#7 The G|O Briefing, July 24, 2020
António Guterres Finally Lets Loose
This is an onsite, slightly edited republication of the complete G|O Briefing newsletter
António Guterres Finally Lets Loose
It was the speech that had been expected for a while, and that is seen by many observers here as the “liberation” of the UN Secretary-General.
António Guterres used Nelson Mandela Day last Saturday (July 18, 2020) to deliver a forceful address. This time, the man who has so far tended to prefer quiet diplomacy (criticized as weakness and silence on issues like human rights, or approvingly described as ‘pulling punches’ to concentrate on strong messages behind the scenes—see our profile for more) had a message that was loud and clear … and confrontational:
“COVID-19 has been likened to an X-ray, revealing fractures in the fragile skeleton of the societies we have built. It is exposing fallacies and falsehoods everywhere
- The lie that free markets can deliver healthcare for all
- The fiction that unpaid care work is not work
- The delusion that we live in a post-racist world
- The myth that we are all in the same boat. Because while we are all floating on the same sea, it’s clear that some of us are in superyachts while others are clinging to the floating debris.
- Dear friends, inequality defines our time.”…Let’s face facts. The global political and economic systems are not delivering on critical global public goods: public health, climate action, sustainable development, peace.”
Sure, there was some meaningless padding in there, too: “The response to the pandemic … must be based on a New Social Contract and a Global New Deal that create equal opportunities for all, and respect the rights and freedoms of all.” “The worldwide consultation process around the 75th anniversary of the United Nations has made clear that people want a global governance system that delivers for them.”
But broadly speaking, Guterres did not pull his punches. He called the risk for “economies that were colonized… of getting locked into the production of raw material and low-tech goods” a “new form of colonialism.” And stated clearly: “Inequality starts at the top: in global institutions. Addressing inequality must start by reforming them.” “The composition and voting rights in the United Nations Security Council and the boards of the Bretton Woods system are a case in point.” African countries are certainly under-represented in post-Second World War International Institutions.

PROVIDED DATA:
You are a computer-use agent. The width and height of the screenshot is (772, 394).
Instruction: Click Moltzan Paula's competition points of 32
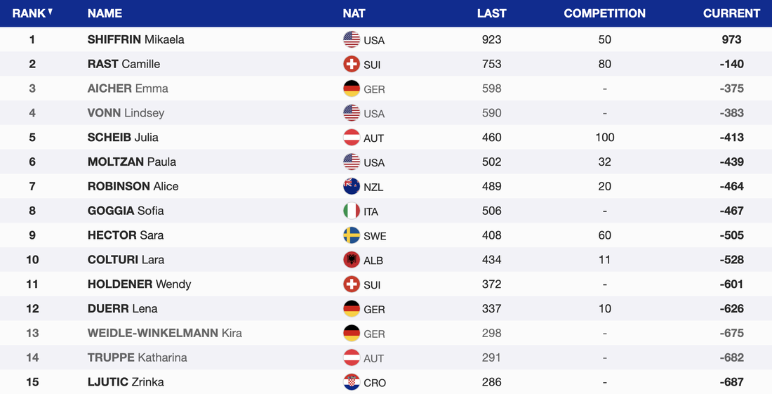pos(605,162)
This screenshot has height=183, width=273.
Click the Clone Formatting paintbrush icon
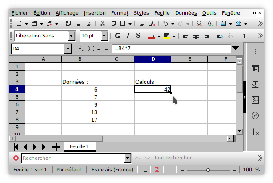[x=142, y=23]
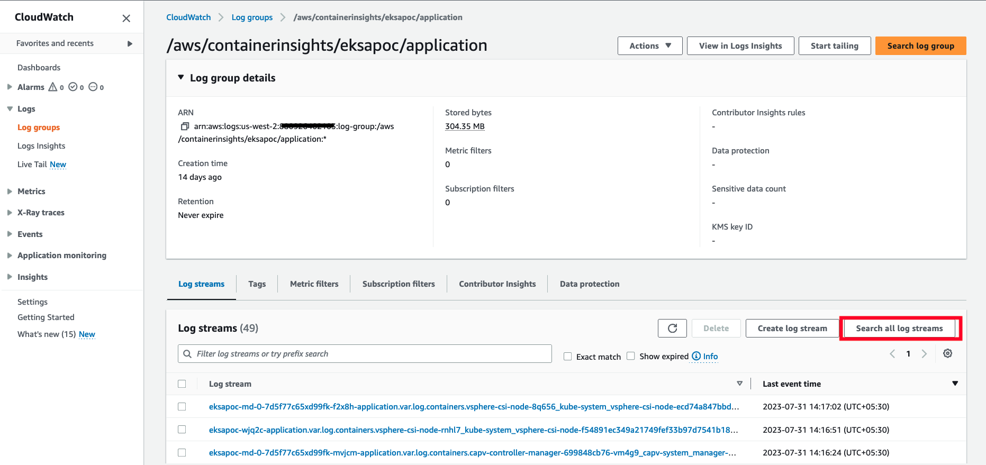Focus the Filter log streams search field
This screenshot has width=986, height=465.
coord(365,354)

TASK TO COMPLETE:
In the G|O Briefing text above, set down word for word the part that begins at the words "#7 The G|O Briefing, July" and ends after "the UN Secretary-General.".

WRITTEN ANSWER:
#7 The G|O Briefing, July 24, 2020
António Guterres Finally Lets Loose
This is an onsite, slightly edited republication of the complete G|O Briefing newsletter
António Guterres Finally Lets Loose
It was the speech that had been expected for a while, and that is seen by many observers here as the “liberation” of the UN Secretary-General.